Schreiben Sie aus dem Text über Schönheitsoperationen den Abschnitt wortgetreu ab, der mit den Worten „Bei welchen Menschen“ beginnt und mit „es ein Mindestalter?“ endet.

* **AUSGANGSDOKUMENT**
*-*-*

Bei welchen Menschen ist eine Schönheitsoperation sinnvoll?
Eine Schönheitsoperation ist dann sinnvoll, wenn ein bestimmter Makel Leidensdruck erzeugt.

In welchem Fall würden Sie von einer Beauty-OP abraten?
Ich rate etwa 10-15% meiner Patienten von einer Schönheitsoperation ab. Das sind vor allem Patienten, deren Wunsch zur Operation fremdbestimmt ist (z.B. der Partner wünscht sich eine größere Brust für die Partnerin). Abgelehnt wird auch, wenn eine falsche Erwartungshaltung besteht oder wenn der operative Aufwand, die Komplikationsrate, die entstehenden Narben in keinem idealen Verhältnis zu dem erwartenden Ergebnis stehen.

Gibt es ein Mindestalter?
In Österreich sind Schönheitsoperationen ohne medizinische Notwendigkeit bei unter 16-Jährigen verboten. Bei 16-18-Jährigen ist eine psychologische Begutachtung vor der Operation vorgesehen.

Welche Eingriffe sind in Österreich am meisten gefragt?
Am meisten gefragt in meiner Ordination sind Faceliftings mit Halsliftings, Oberlidkorrekturen, Fettabsaugungen und Brustoperationen, sowie Bauchdeckenstraffungen.

*-*-*

* **VERFÜGBARE DATEN**

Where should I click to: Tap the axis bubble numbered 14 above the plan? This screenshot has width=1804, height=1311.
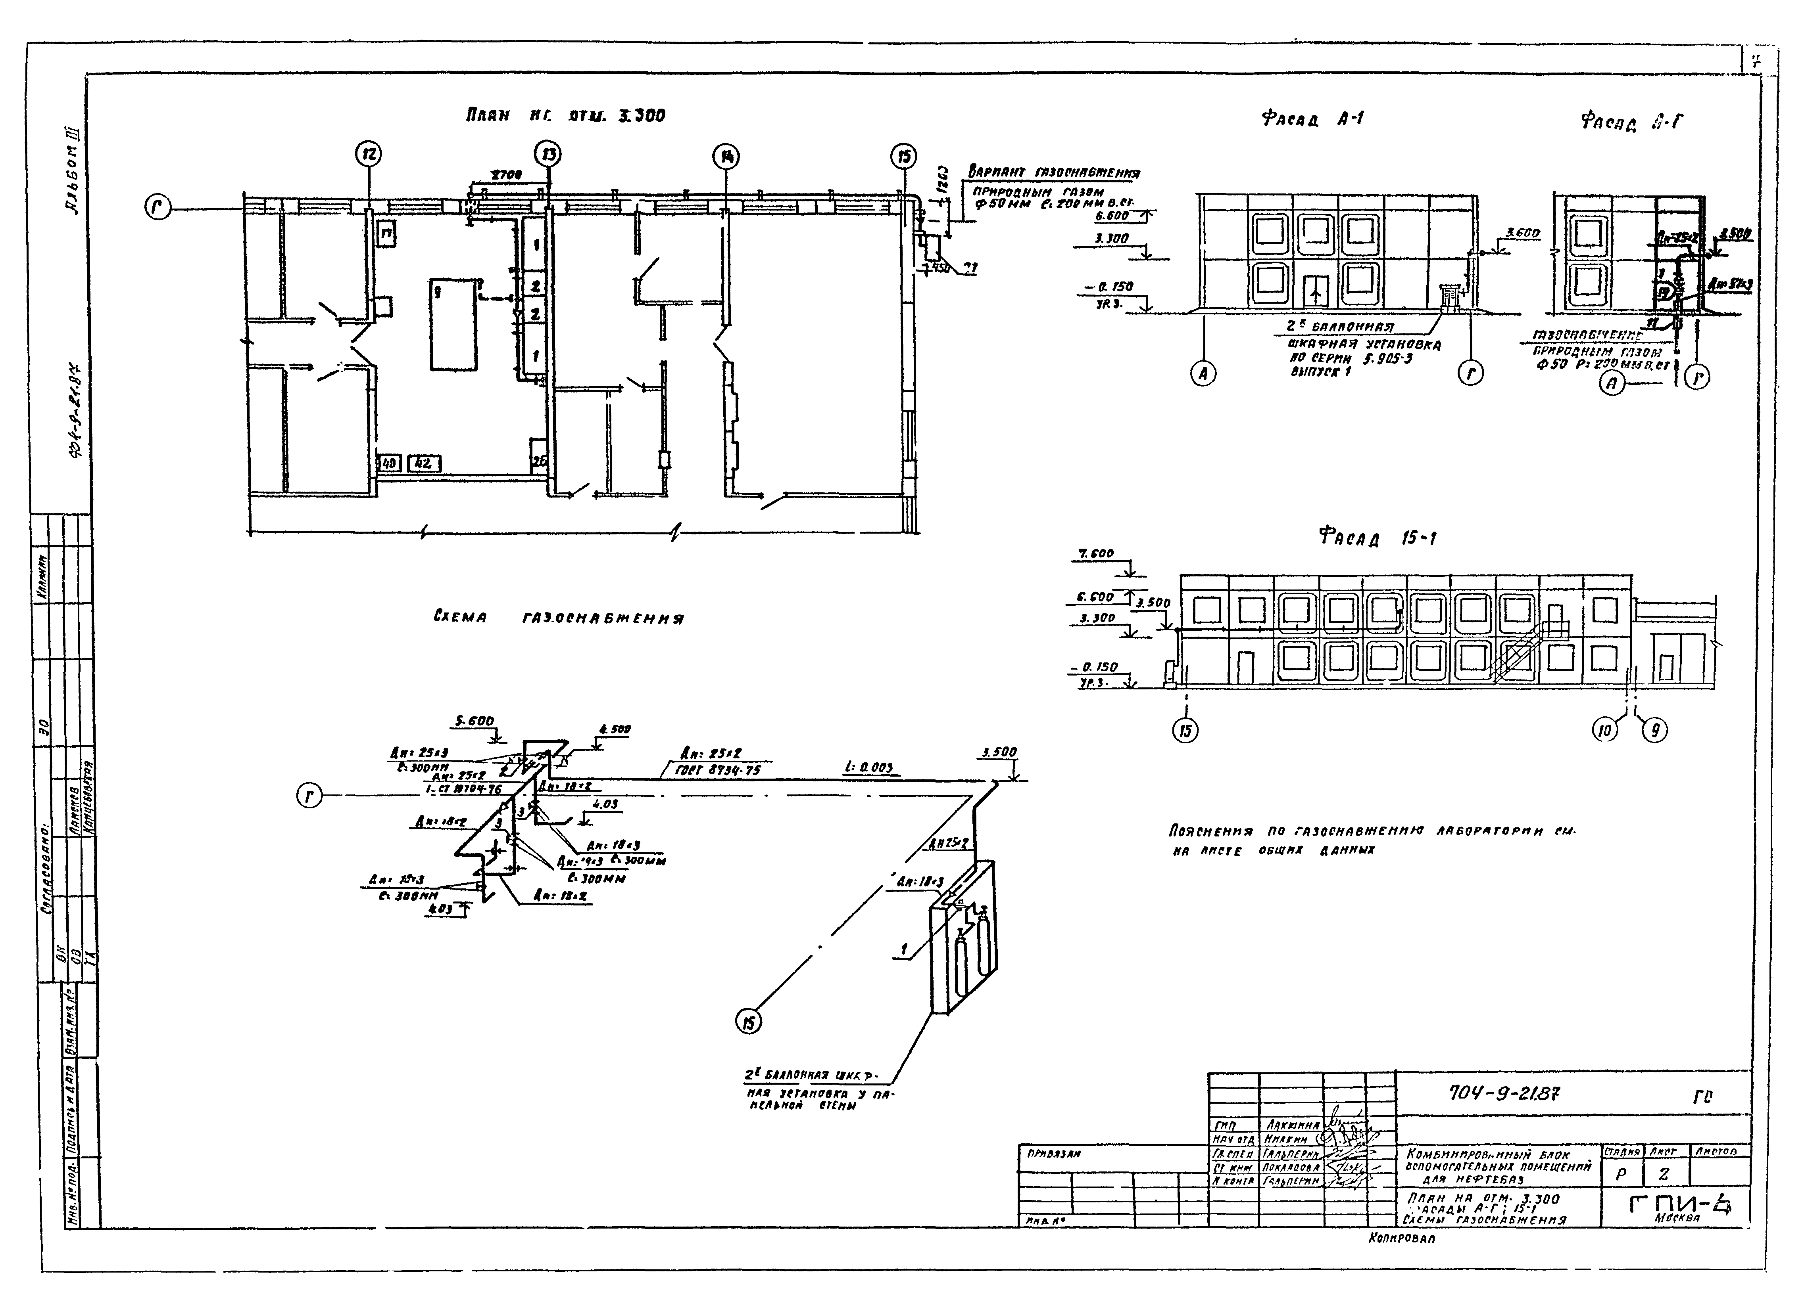(725, 158)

*-*-*

* **ANTWORT**
Bei welchen Menschen ist eine Schönheitsoperation sinnvoll?
Eine Schönheitsoperation ist dann sinnvoll, wenn ein bestimmter Makel Leidensdruck erzeugt.

In welchem Fall würden Sie von einer Beauty-OP abraten?
Ich rate etwa 10-15% meiner Patienten von einer Schönheitsoperation ab. Das sind vor allem Patienten, deren Wunsch zur Operation fremdbestimmt ist (z.B. der Partner wünscht sich eine größere Brust für die Partnerin). Abgelehnt wird auch, wenn eine falsche Erwartungshaltung besteht oder wenn der operative Aufwand, die Komplikationsrate, die entstehenden Narben in keinem idealen Verhältnis zu dem erwartenden Ergebnis stehen.

Gibt es ein Mindestalter?